Thread: Possible locale issue with 7.4
In 7.4 I am finding that '(' (and some other punctuation) is not a member of [:print:]. It is in 7.3. It is a member of [:graph:] in 7.4 (which is supposed to be [:print:] - [:space:]). The following is my 7.4 config: ./configure --prefix=/usr/local/pgsql --enable-integer-datetimes --with-pgport=5433 For 7.3 I used: ./configure --prefix=/usr/lib/pgsql --exec-prefix=/usr --with-perl --with-openssl --mandir=/usr/man --docdir=/usr/doc --enable-integer-datetimes The following is an example of the problem: area=> select version(); version ------------------------------------------------------------------------PostgreSQL 7.4beta3 on i686-pc-linux-gnu, compiledby GCC egcs-2.91.66 (1 row) area=> select '(' ~ '[[:print:]]';?column? ----------f (1 row) area=> select '(' ~ '[[:graph:]]';?column? ----------t (1 row) area=> select '0' ~ '[[:print:]]';?column? ----------t (1 row)

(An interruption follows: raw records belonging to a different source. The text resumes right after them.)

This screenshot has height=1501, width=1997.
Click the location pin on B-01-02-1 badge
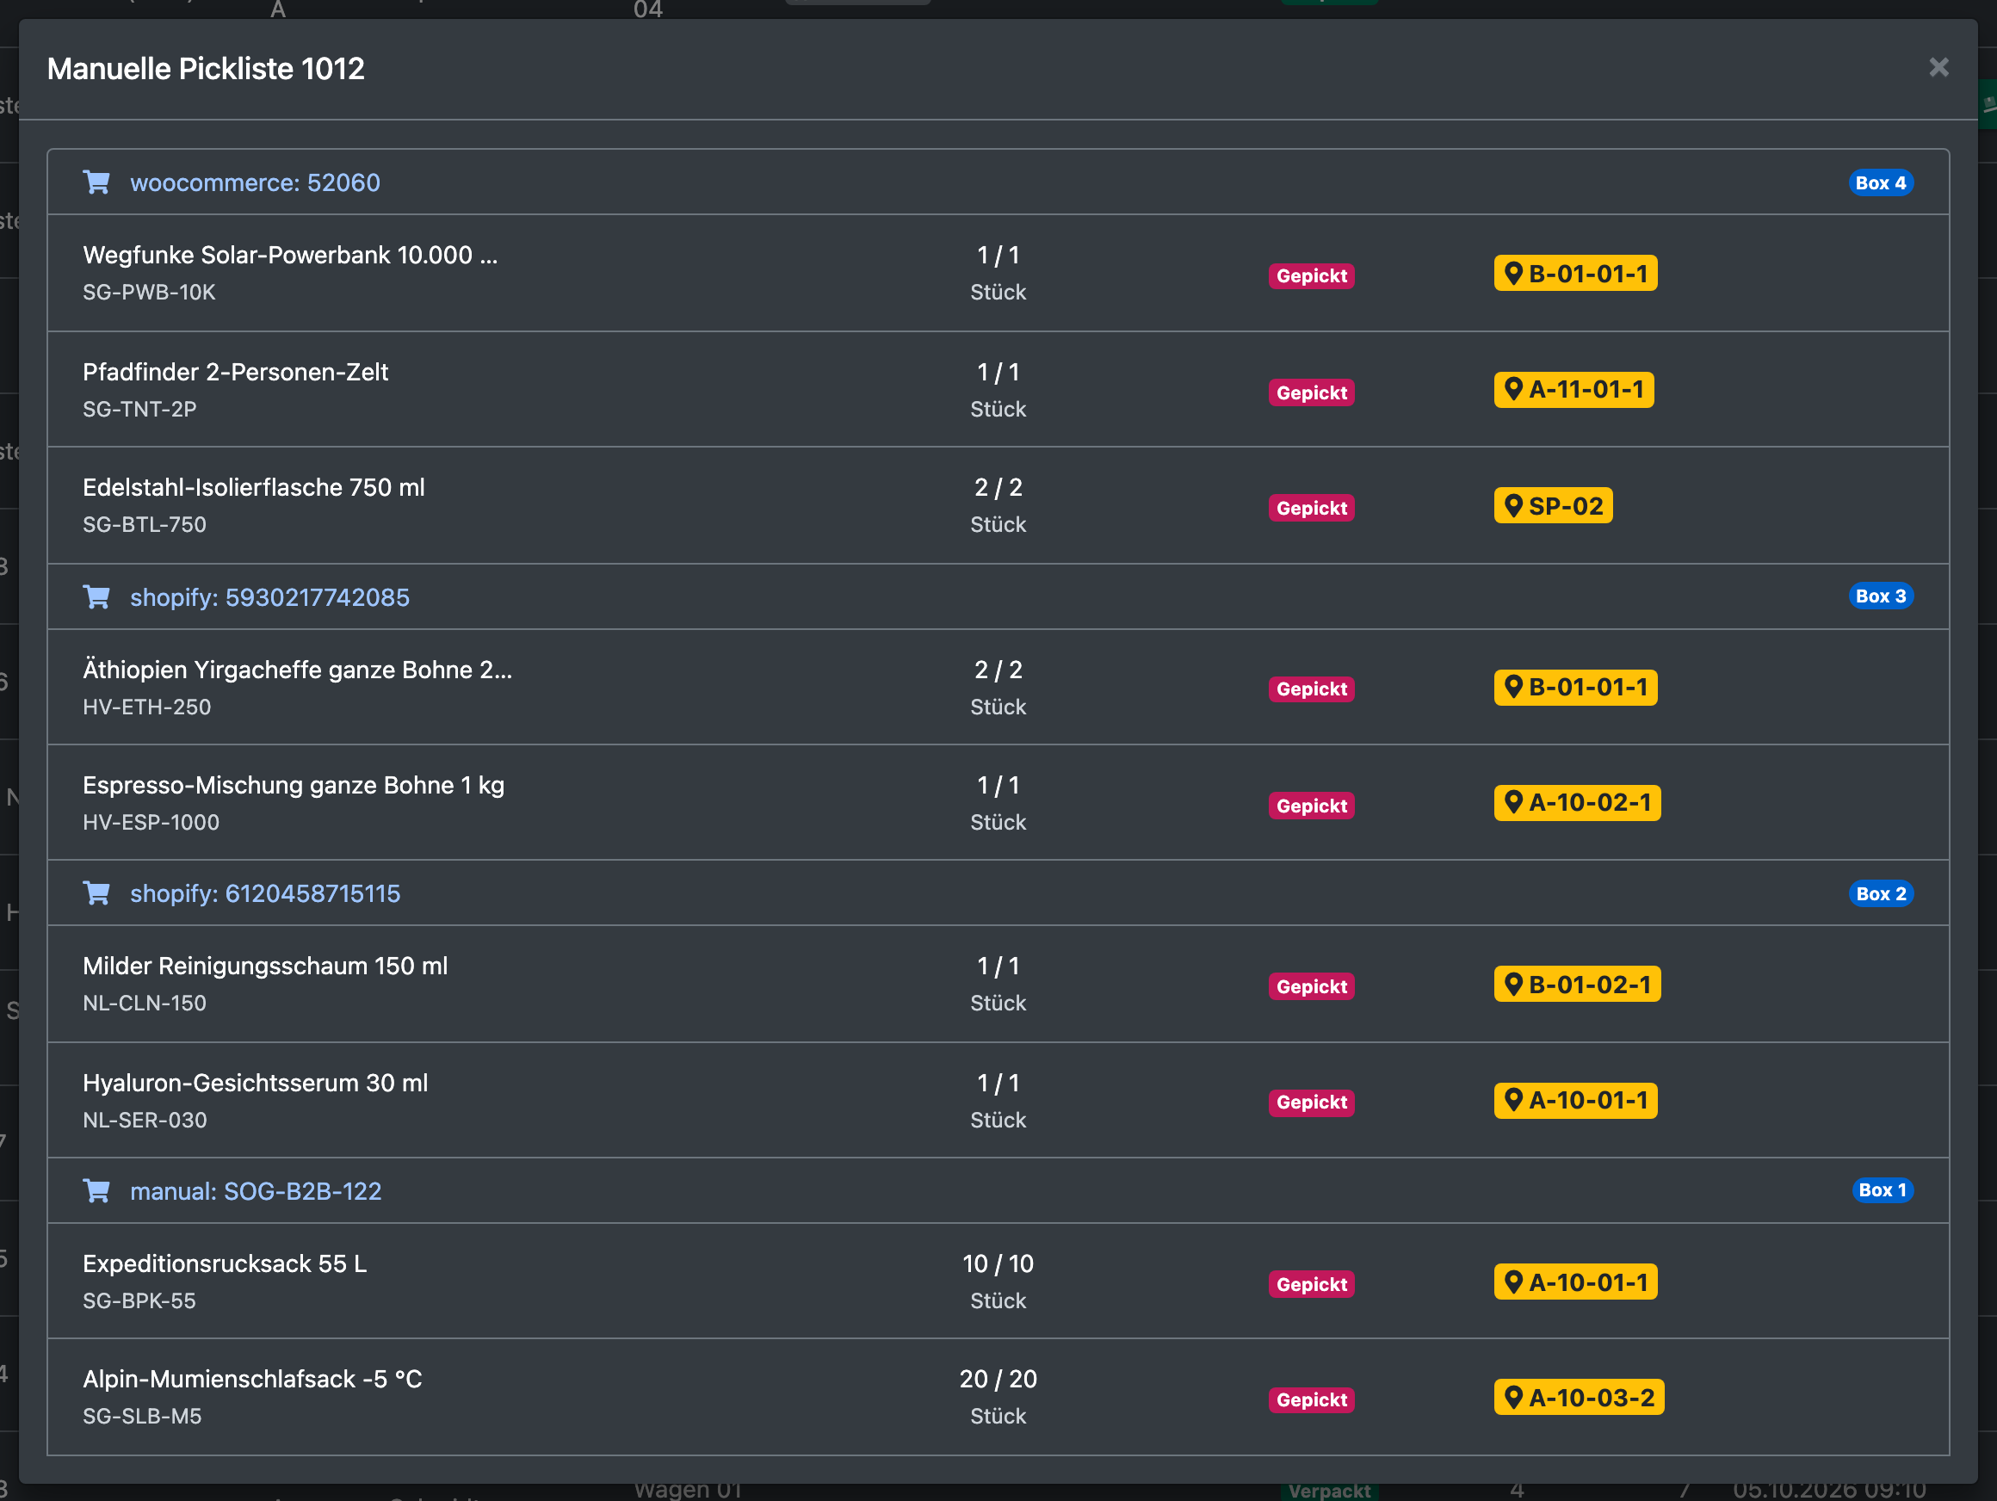pyautogui.click(x=1514, y=984)
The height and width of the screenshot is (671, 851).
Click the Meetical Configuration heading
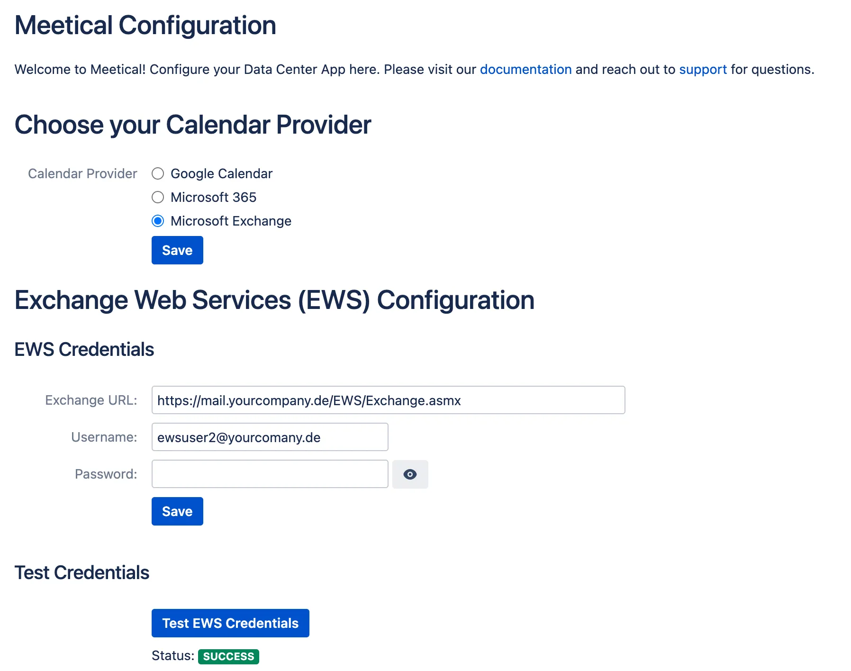pos(145,25)
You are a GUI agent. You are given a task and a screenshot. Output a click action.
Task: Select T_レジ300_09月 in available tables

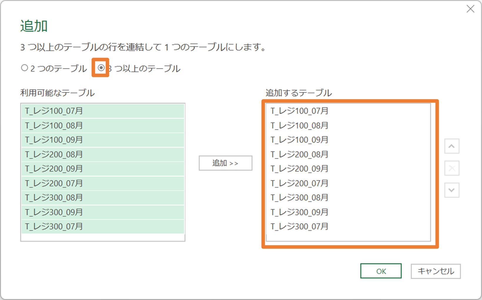point(103,212)
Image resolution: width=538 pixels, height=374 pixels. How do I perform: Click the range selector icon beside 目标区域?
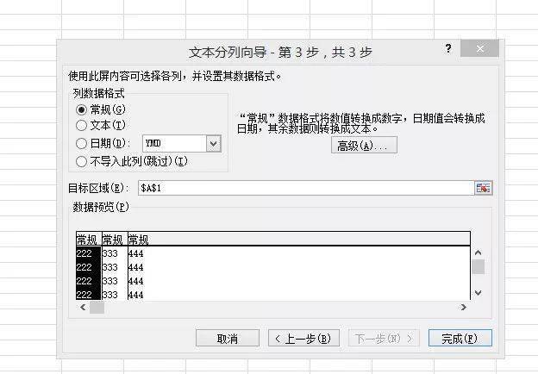pos(483,188)
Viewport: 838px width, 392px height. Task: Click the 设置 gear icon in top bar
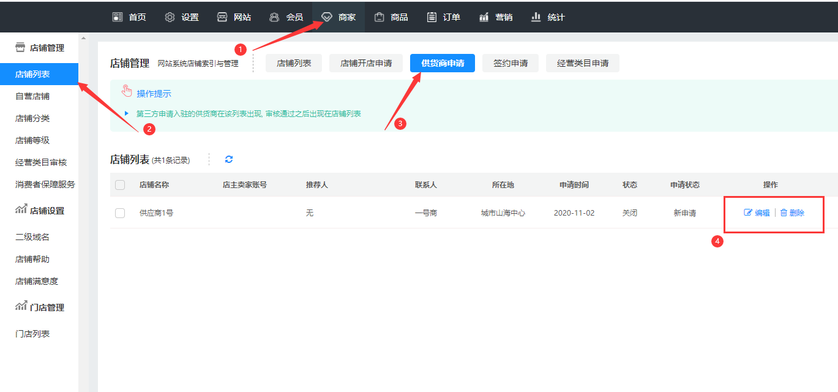pos(170,17)
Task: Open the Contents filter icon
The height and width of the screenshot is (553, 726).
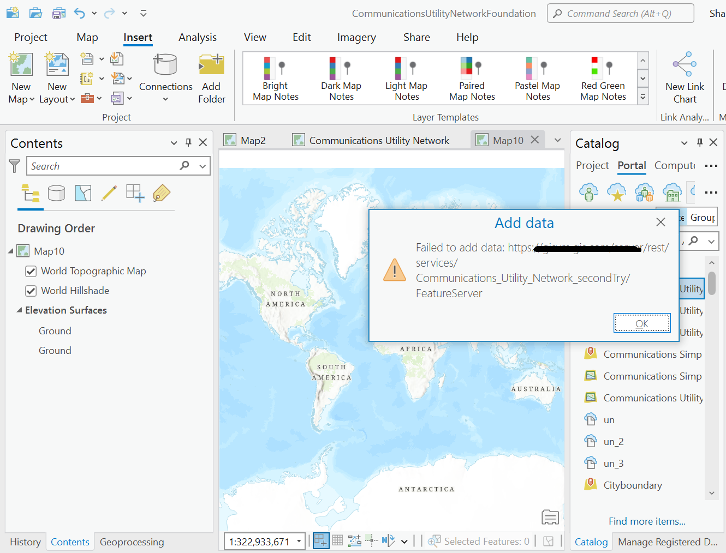Action: click(x=14, y=166)
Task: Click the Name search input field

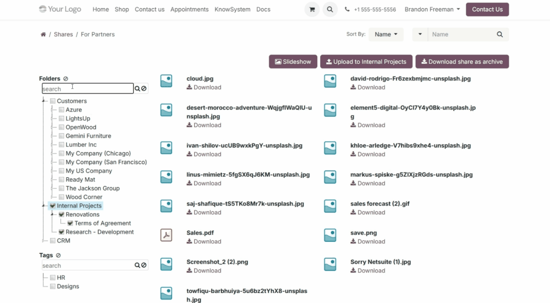Action: (x=462, y=35)
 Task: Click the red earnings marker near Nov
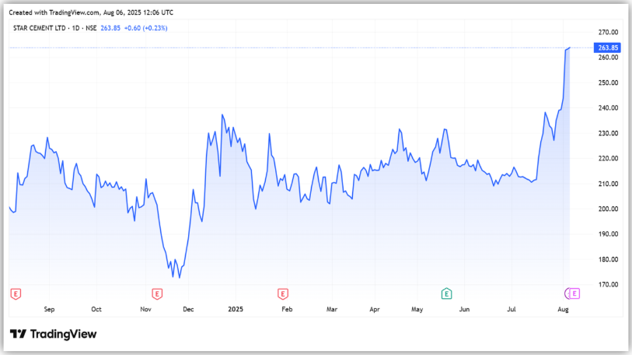(x=157, y=293)
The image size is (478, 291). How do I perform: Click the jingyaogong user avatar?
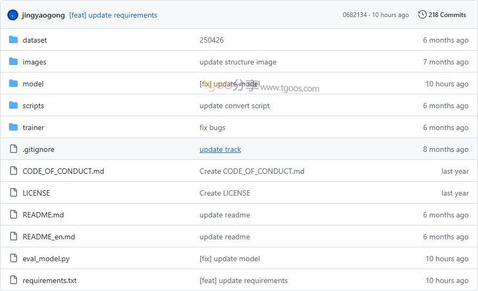click(13, 15)
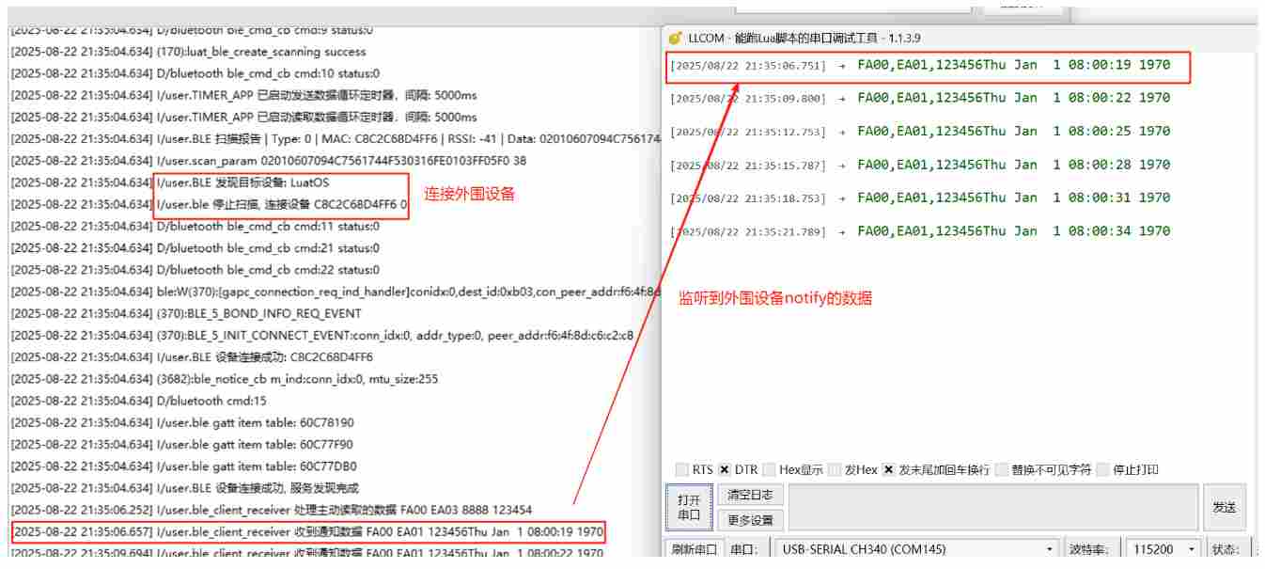
Task: Click the 打开串口 button
Action: [689, 507]
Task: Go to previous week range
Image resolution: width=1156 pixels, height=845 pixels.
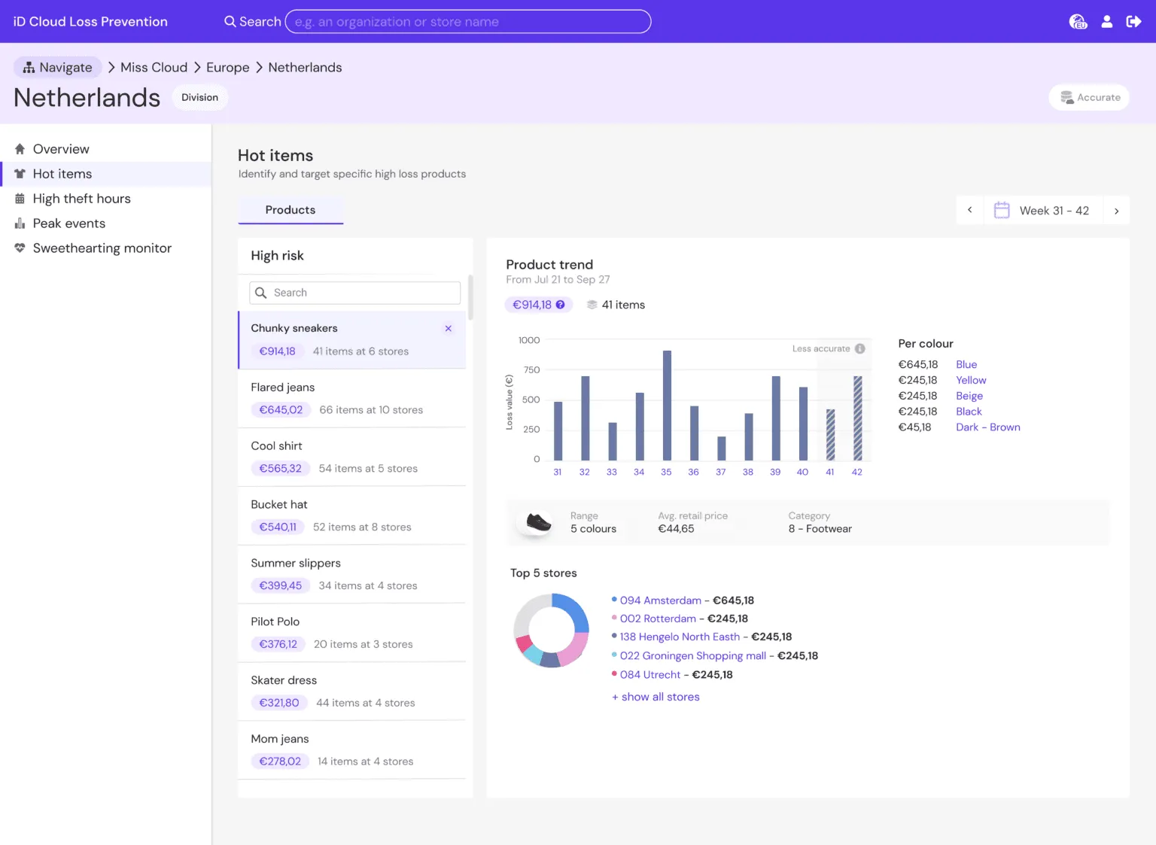Action: (969, 211)
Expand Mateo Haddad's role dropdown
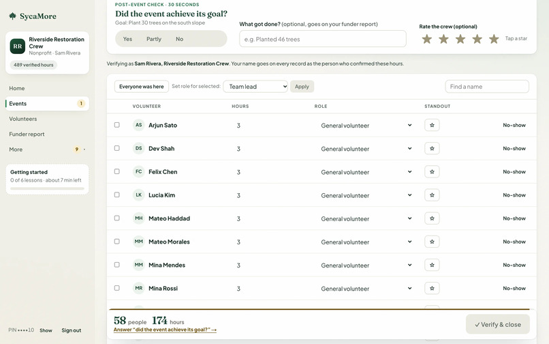The height and width of the screenshot is (344, 549). coord(365,218)
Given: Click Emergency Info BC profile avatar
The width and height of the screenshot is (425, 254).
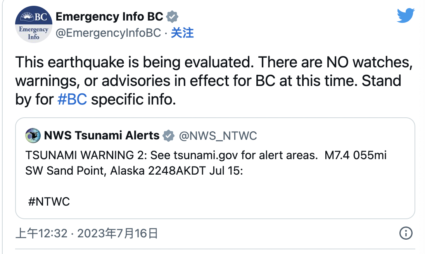Looking at the screenshot, I should pos(34,24).
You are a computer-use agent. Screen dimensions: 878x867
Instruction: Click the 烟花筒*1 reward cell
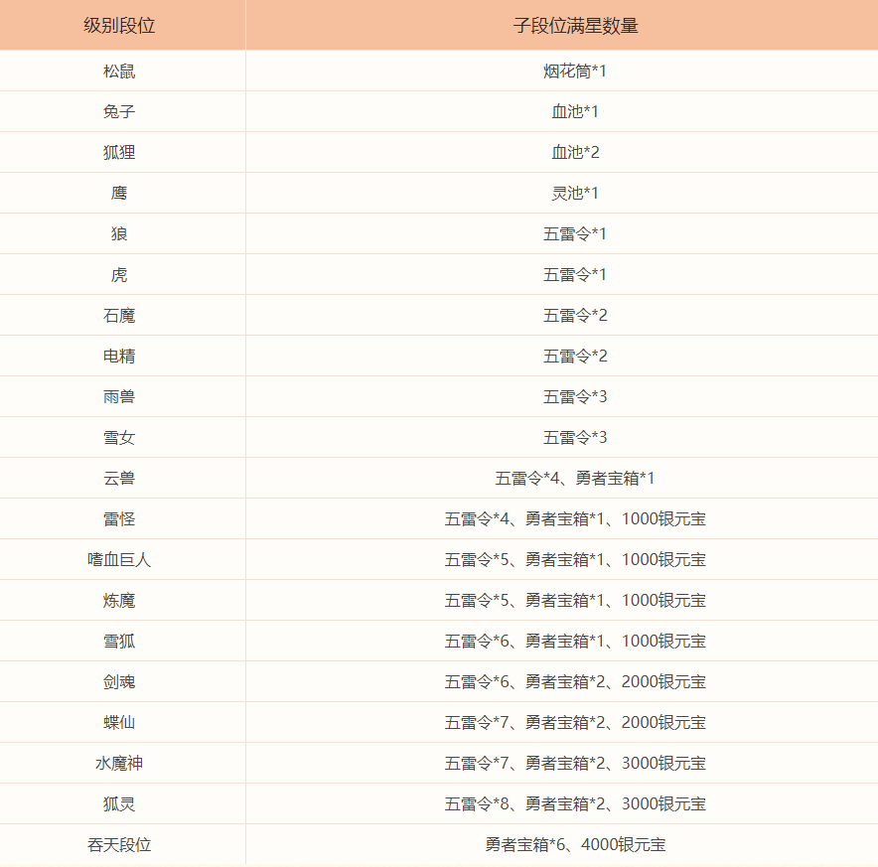[x=575, y=72]
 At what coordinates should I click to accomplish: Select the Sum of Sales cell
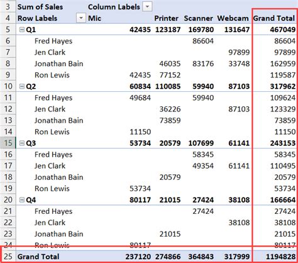pyautogui.click(x=40, y=7)
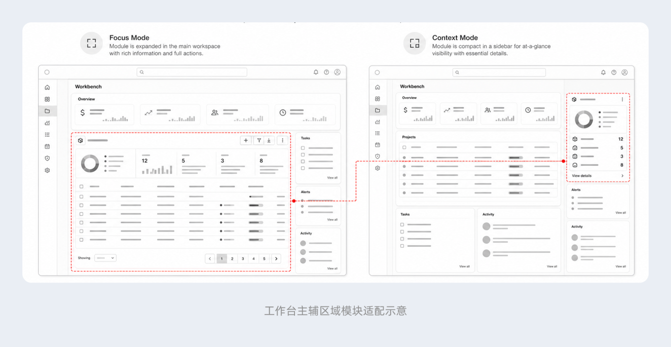Viewport: 671px width, 347px height.
Task: Click View all under Alerts in Focus Mode
Action: coord(332,219)
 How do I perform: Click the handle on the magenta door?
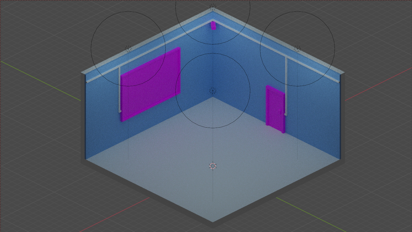[x=281, y=112]
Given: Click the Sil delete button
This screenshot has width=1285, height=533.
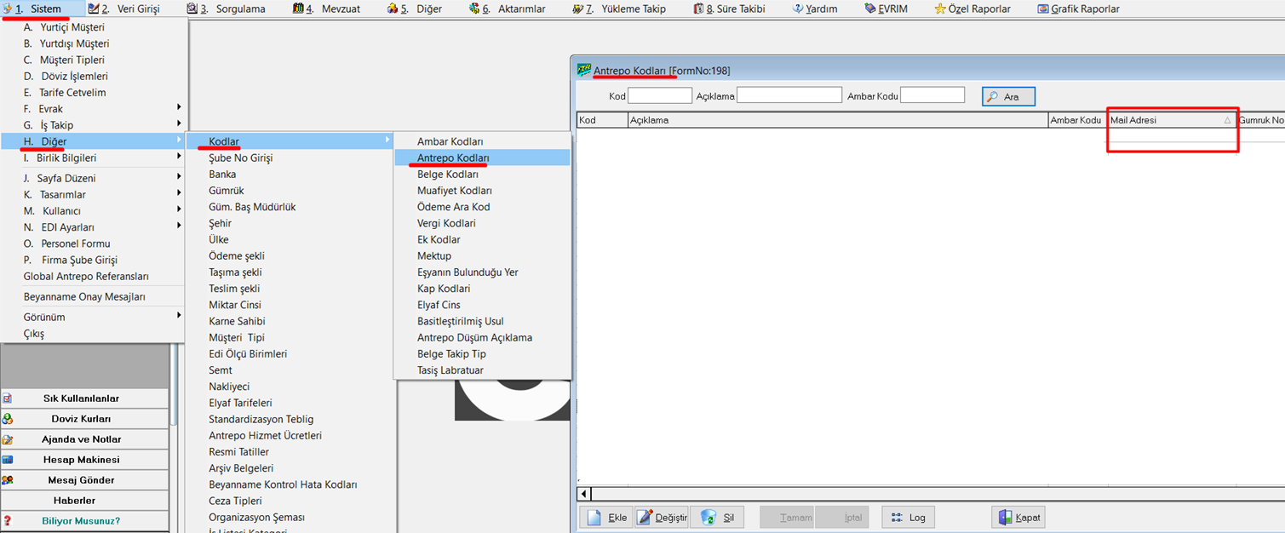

Bruno Wolff III <bruno@wolff.to> writes: > In 7.4 I am finding that '(' (and some other punctuation) is not a member of > [:print:]. It is in 7.3. It is a member of [:graph:] in 7.4 (which is > supposed to be [:print:] - [:space:]). This is not a locale problem, because I see it in C locale too. [digs] Apparently this is an oversight in the new regex code we lifted from Tcl 8.4.1: switch ((enum classes) index) { case CC_PRINT: case CC_ALNUM: cv = getcvec(v, UCHAR_MAX, 1, 0); if (cv) { for (i = 0; i <= UCHAR_MAX; i++) { if (pg_isalpha((chr)i)) addchr(cv, (chr) i); } addrange(cv, (chr) '0', (chr)'9'); } break; in other words, :print: is the same as :alnum:. This is obviously a bug, will fix ... wonder if Henry Spencer knows about it? regards, tom lane
On Sun, Sep 28, 2003 at 08:09:31PM -0400, Tom Lane wrote: > Bruno Wolff III <bruno@wolff.to> writes: > > In 7.4 I am finding that '(' (and some other punctuation) is not a member of > > [:print:]. It is in 7.3. It is a member of [:graph:] in 7.4 (which is > > supposed to be [:print:] - [:space:]). > > This is not a locale problem, because I see it in C locale too. > [digs] Apparently this is an oversight in the new regex code we > lifted from Tcl 8.4.1: Here http://cvs.sourceforge.net/viewcvs.py/tcl/tcl/generic/regc_locale.c?rev=1.10&view=auto is the Tcl version. Is looks very similar (meaning, :print: is the same as :alnum:). Note that the code hasn't changed since Mon Jul 29 12:27:51 2002 UTC but is marked with tags to version 8.4.4. Maybe not too much people uses :print: ? -- Alvaro Herrera (<alvherre[a]dcc.uchile.cl>) "A wizard is never late, Frodo Baggins, nor is he early. He arrives precisely when he means to." (Gandalf, en LoTR FoTR)
On Sun, Sep 28, 2003 at 20:09:31 -0400, Tom Lane <tgl@sss.pgh.pa.us> wrote: > > in other words, :print: is the same as :alnum:. This is obviously > a bug, will fix ... wonder if Henry Spencer knows about it? The really cute thing is I only found it because I made a mistake. I didn't want to include spaces in what I was using it for and really should have been using [:graph:] instead.